Он знал, что школа переменит не только расписание его жизни, но и его отношения со взрослыми. Школьники разговаривают со взрослыми решительно, дерзко, огрызаются, капризничают, на чем-то настаивают, в чем-то оправдываются. Они все время что-нибудь просят, а то и требуют, если это касается школы. «В школе велели принести то-то и то-то, а то не пустят в класс…» По вечерам он будет сам стелить себе постель, и его заранее беспокоило, как он справится с простыней: бабушка натягивала ее без единой морщинки и наверняка будет требовать от него того же. Ему, как сестре, часто будут говорить, что он уже «большой». Но она действительно большая, опытная школьница третьего класса. Ее уже давно посылают одну в магазины, и она имеет право ходить в гости к подружкам и не боится уходить куда-то далеко.
Когда-то, когда ему было четыре года, она отправилась навестить заболевшую одноклассницу и почему-то захотела взять с собой братика. Ей разрешили. До этого он был знаком только с проходными дворами родного квартала и улицами, его ограничившими, — пространство, где ему разрешалось пребывать и дальше которого он сам опасался удаляться. В этом нескончаемом путешествии с сестрой он поразился огромности города, в котором живет. Улицей, круто ведущей в гору, они миновали тесный строй двухэтажных особняков, похожих на их дом, и поднялись к перевалу, где на углу стояло нарядное здание из красного кирпича, с фигурными выступами между окон.
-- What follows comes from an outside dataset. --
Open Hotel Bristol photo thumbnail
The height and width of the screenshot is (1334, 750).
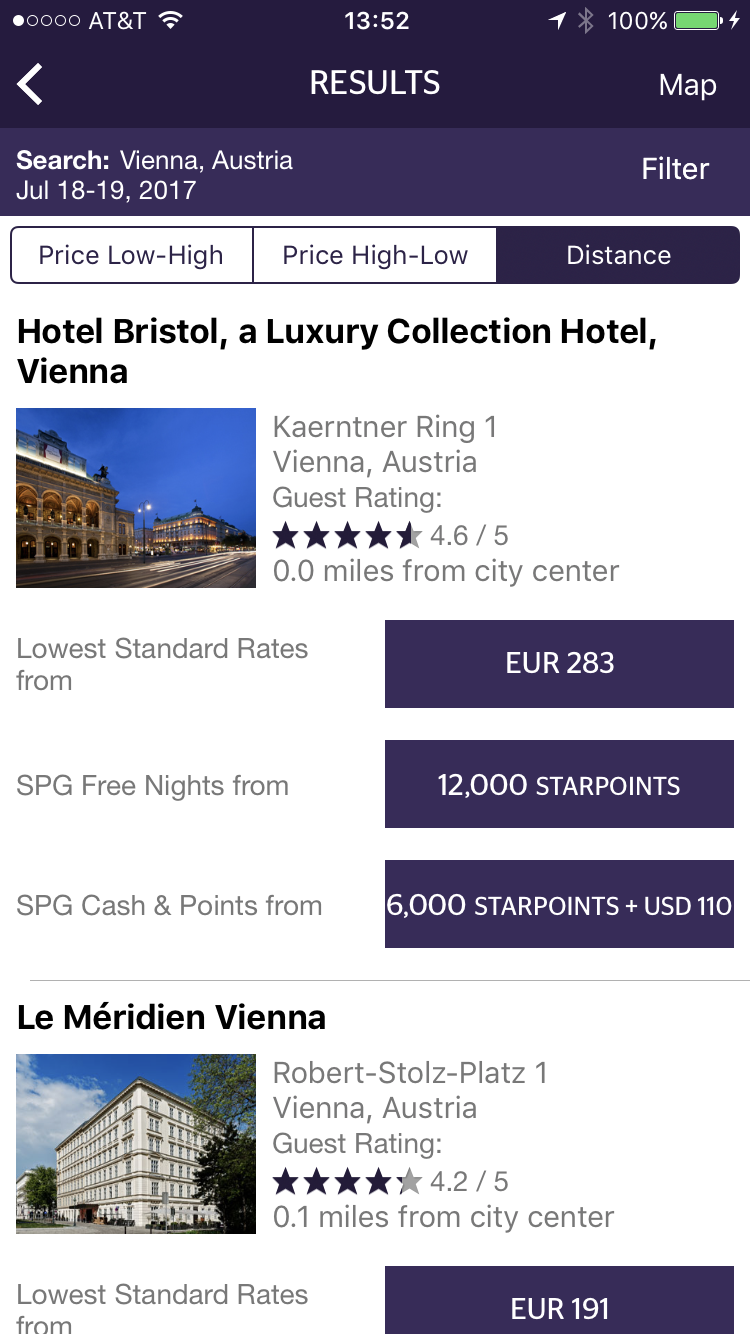(x=136, y=497)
Здесь его знакомый мир заканчивался, а путешествие только начиналось. Спустившись мимо таких же особняков, но уже имеющих новое, незнакомое выражение, они оказались на площади перед розоватым дворцом, с башней и шпилем с одной стороны и колоннадой с другой. Мальчик вспомнил, что этот шпиль видно было из двора, и ему всегда казалось, что до него очень далеко. Верхняя часть башни была сквозная, через узкие бойницы било солнце. Над колоннадой в огромной треугольной нише стояли, как настоящие, каменная пушка с каменным артиллеристом, взмахом руки приказывающим пушке стрелять, каменный пулемет с приникшим к нему пулеметчиком и каменный пограничник в каменной шинели до пят, возле которого сидела каменная собака.
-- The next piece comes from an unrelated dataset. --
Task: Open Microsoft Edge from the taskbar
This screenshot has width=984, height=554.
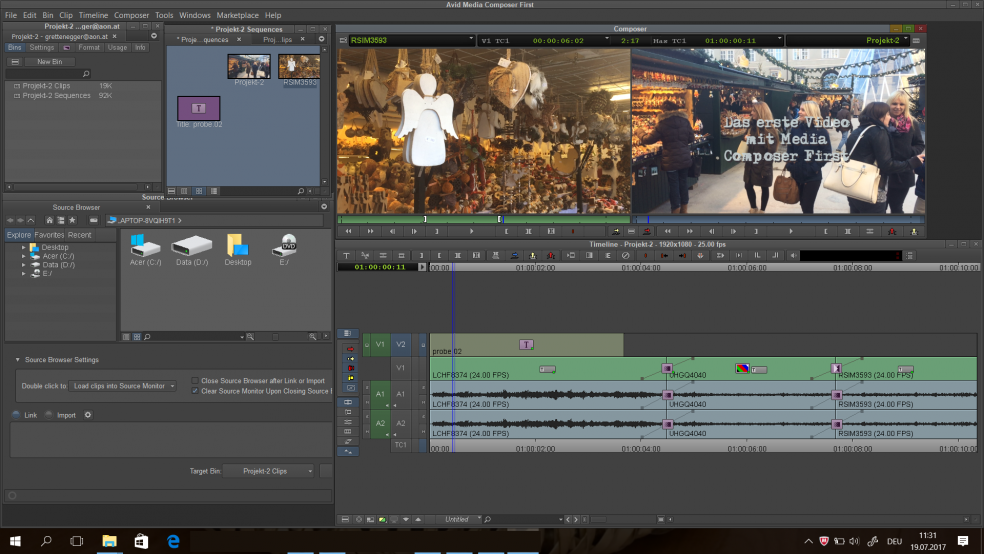Action: [x=173, y=541]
Запрокинув голову, мальчик с изумлением рассматривал каменную армию; особенно поразило его, что одно колесо у пушки как бы вросло в стену, а другое наполовину висит в воздухе, и он подумал, что это правильно, что она зацеплена за стену, иначе грохнулась бы на тротуар; удивляло также, что у собаки из раскрытой пасти вываливается толстый каменный язык, и становилось понятно, что она только что долго бежала по следу и тяжело дышит.
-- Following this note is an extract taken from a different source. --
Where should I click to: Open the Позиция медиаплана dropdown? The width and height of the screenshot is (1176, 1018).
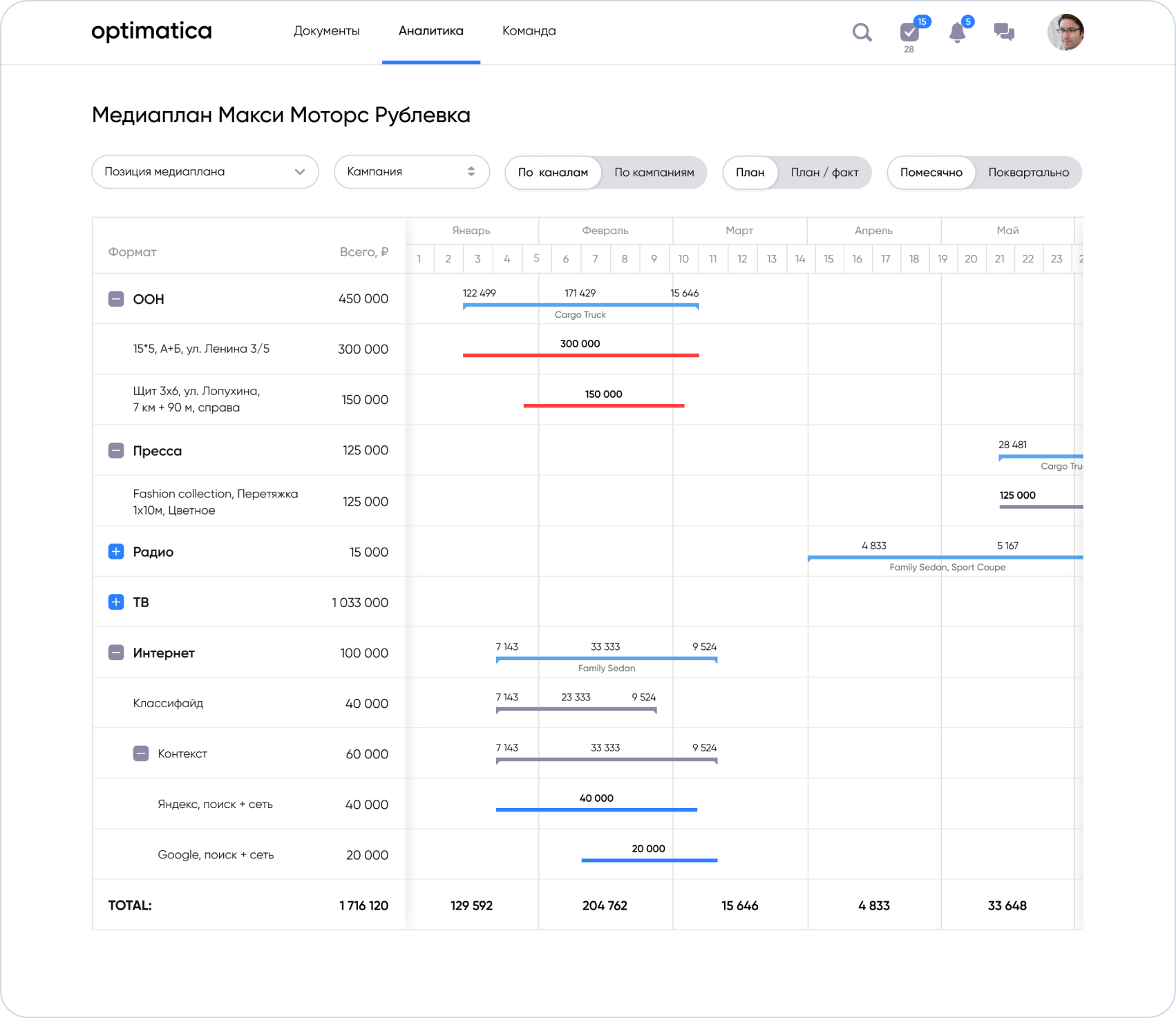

Сестра дернула его за руку, и они пошли дальше, где обнаружился целый квартал семиэтажных зданий со странными косыми балконами, а вслед за ним снова потянулись приземистые дома и домики с палисадниками под окнами, с тополями во дворах, а затем вновь открылось широкое пространство перед строгим зданием в четыре высоких этажа, по низу обложенным толстыми мраморными плитами. Пространство было покрыто ровной травой со следами недавней стрижки и отделено от тротуара чугунными цепями, свисающими с чугунных же столбиков. Мальчику очень хотелось покачаться на цепях, но у входа в здание стоял часовой с автоматом за плечом, и он не решился. Впоследствии этот маршрут стал одной из самых любимых его прогулок по городу, и он, узнав к тому времени в городе немало других красивых мест, всякий раз, как подходил к газону, очерченному чугунными цепями, испытывал прежнюю радость.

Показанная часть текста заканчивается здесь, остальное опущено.